- **Data**

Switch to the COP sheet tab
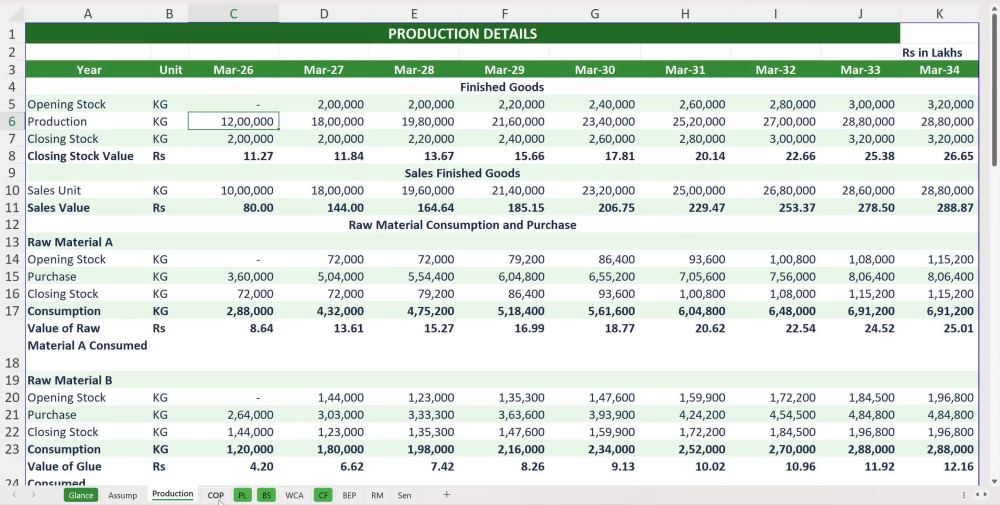 tap(216, 495)
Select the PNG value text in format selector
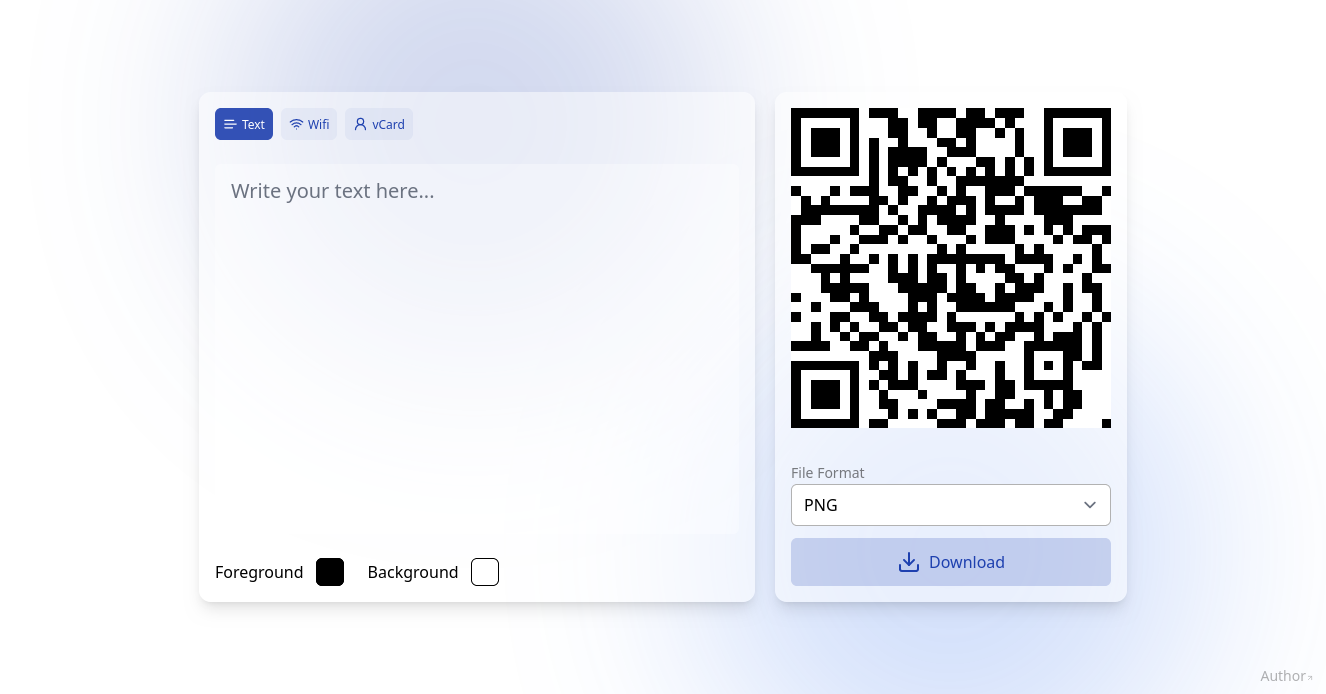This screenshot has height=694, width=1326. click(821, 505)
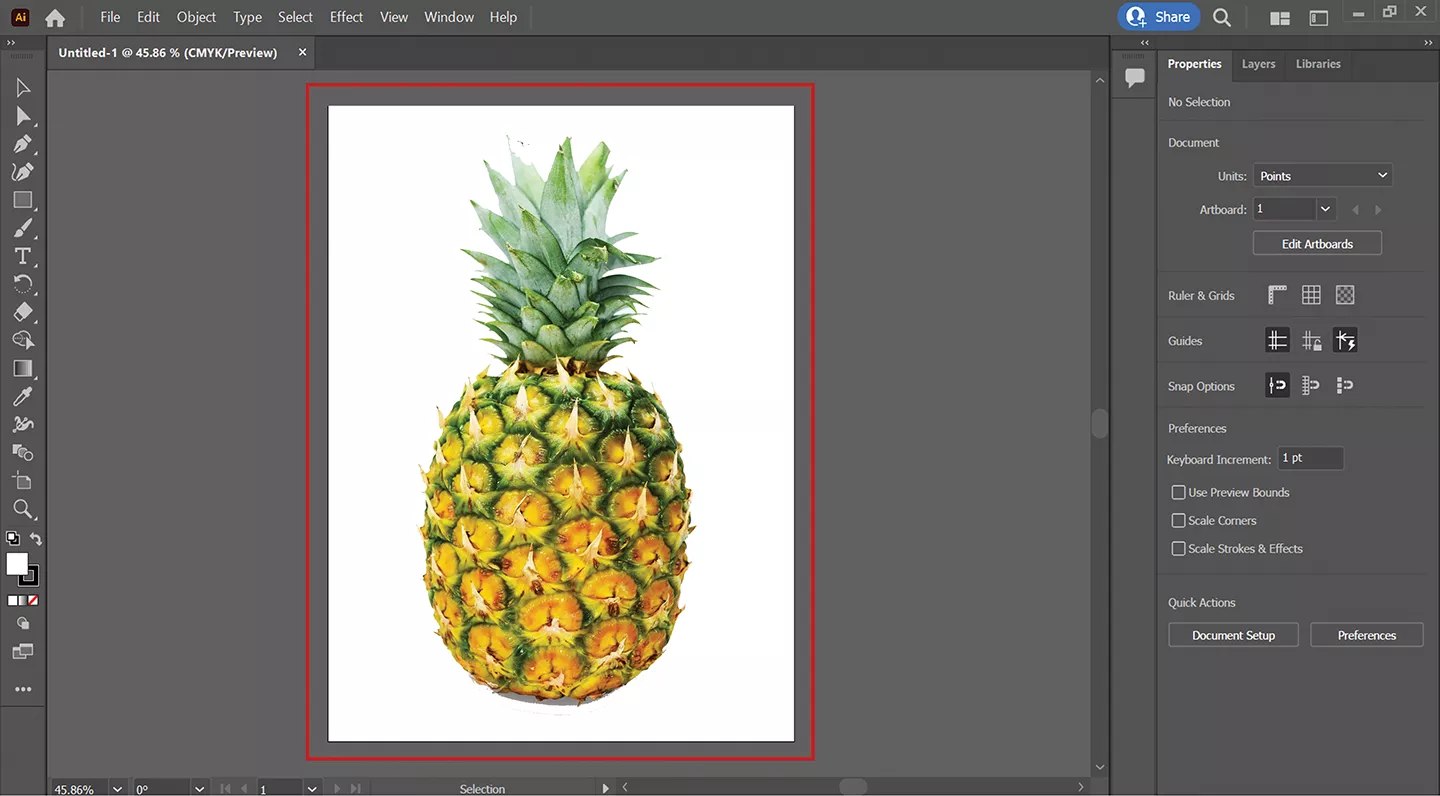This screenshot has height=796, width=1440.
Task: Open the Effect menu
Action: (x=346, y=17)
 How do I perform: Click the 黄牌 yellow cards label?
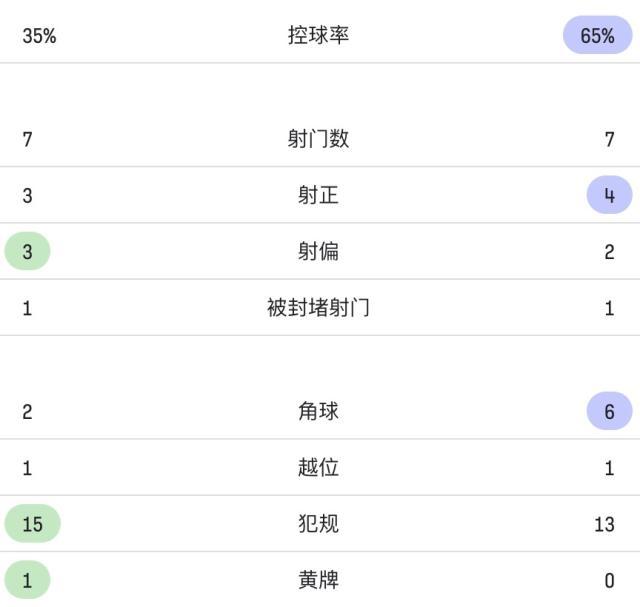coord(318,579)
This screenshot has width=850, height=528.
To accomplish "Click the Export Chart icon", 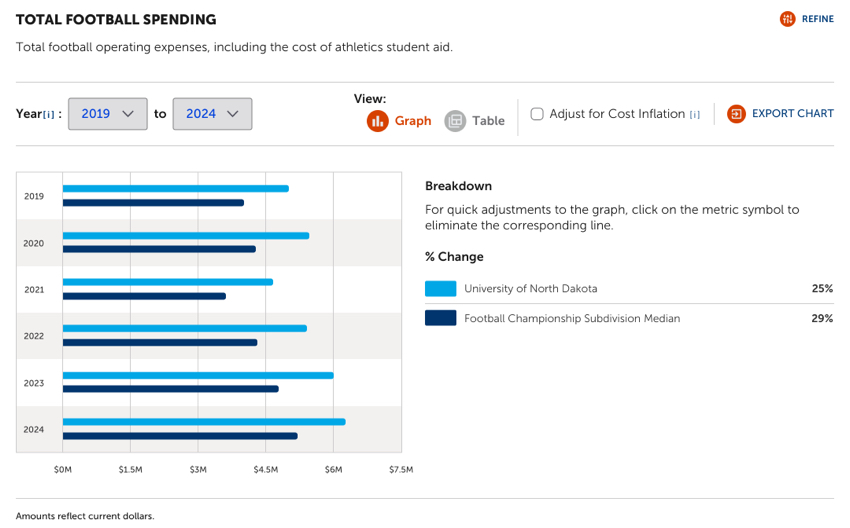I will pos(737,114).
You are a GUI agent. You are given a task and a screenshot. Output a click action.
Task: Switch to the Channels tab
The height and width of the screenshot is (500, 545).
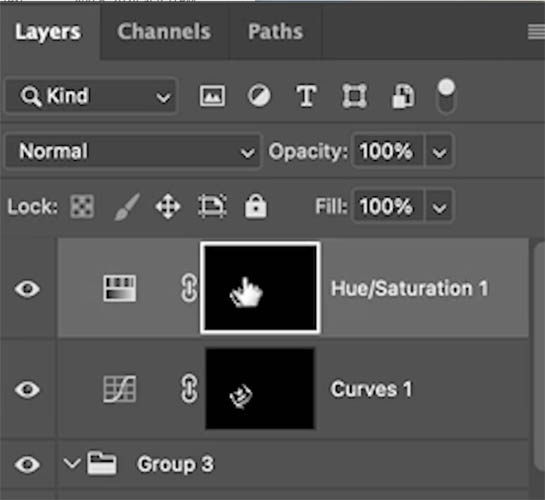click(x=164, y=32)
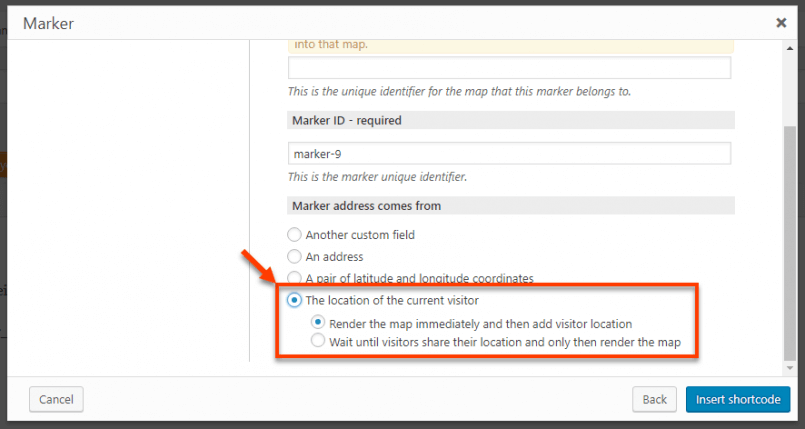Select the location of current visitor radio
The width and height of the screenshot is (805, 429).
click(294, 300)
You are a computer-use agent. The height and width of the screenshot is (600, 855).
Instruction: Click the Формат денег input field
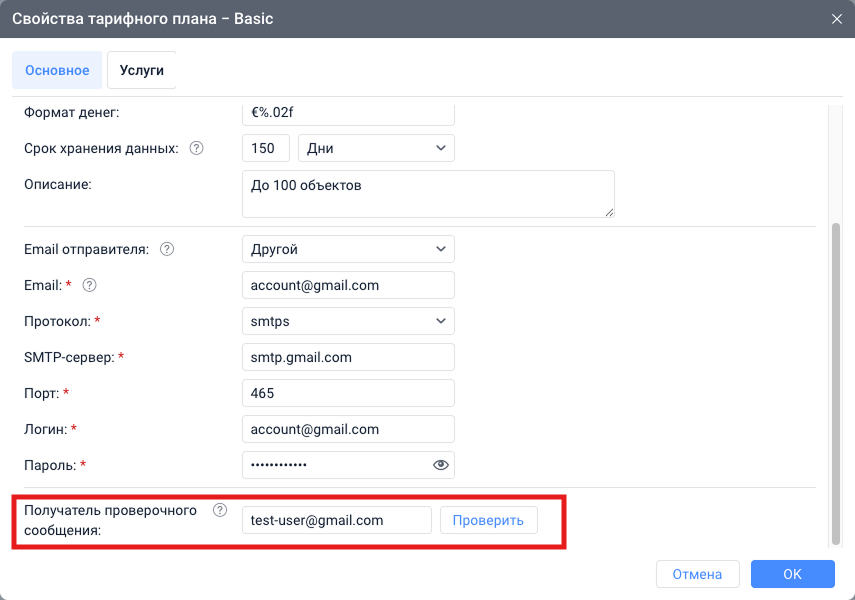coord(348,113)
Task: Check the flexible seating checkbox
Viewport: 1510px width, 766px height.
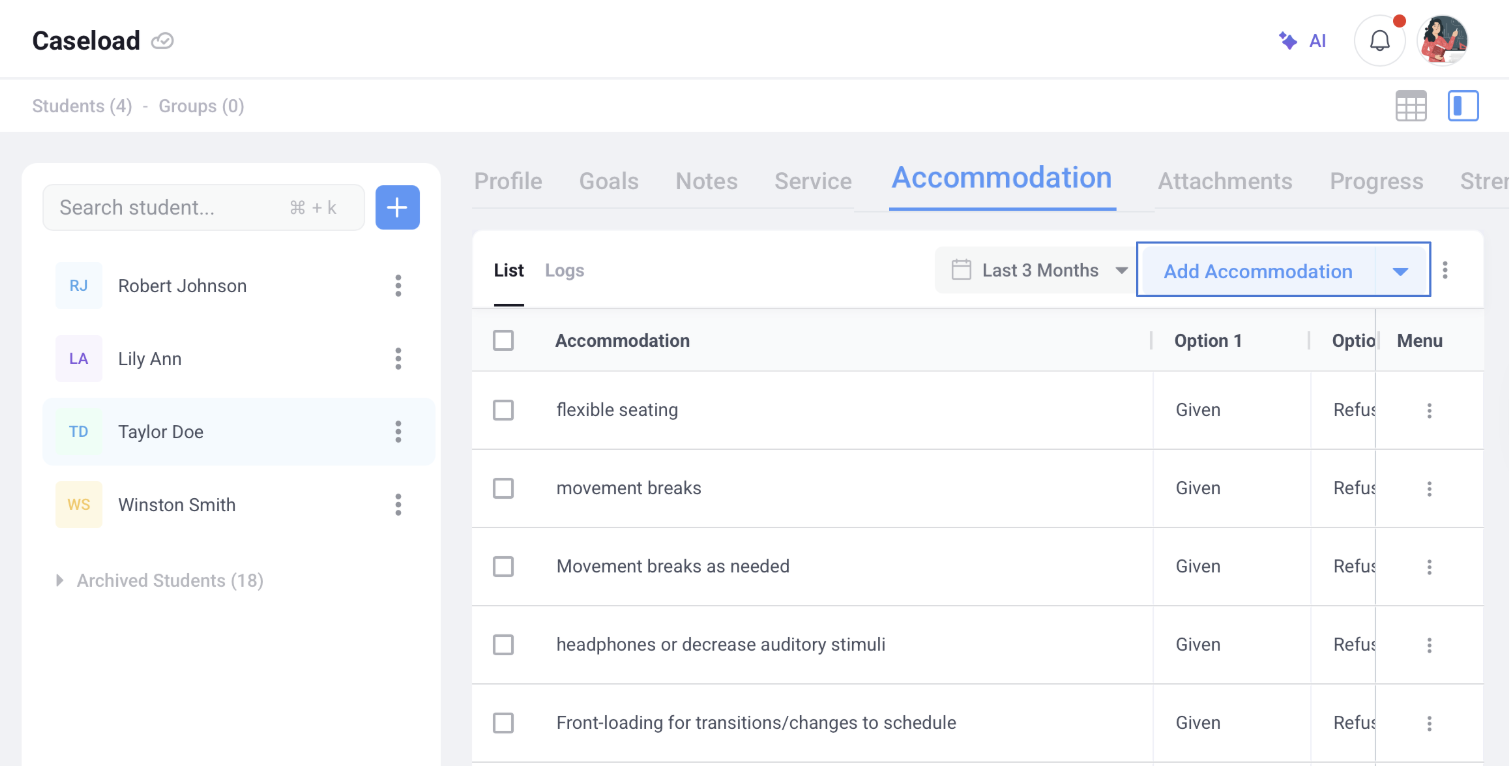Action: coord(504,410)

- **Prompt**
Read through the data and copy every line where "agent" shows up.

- **Exercise response**
You are a GUI agent. You are given a task and a screenshot. Output a click action.
You are a computer-use agent. The height and width of the screenshot is (600, 855).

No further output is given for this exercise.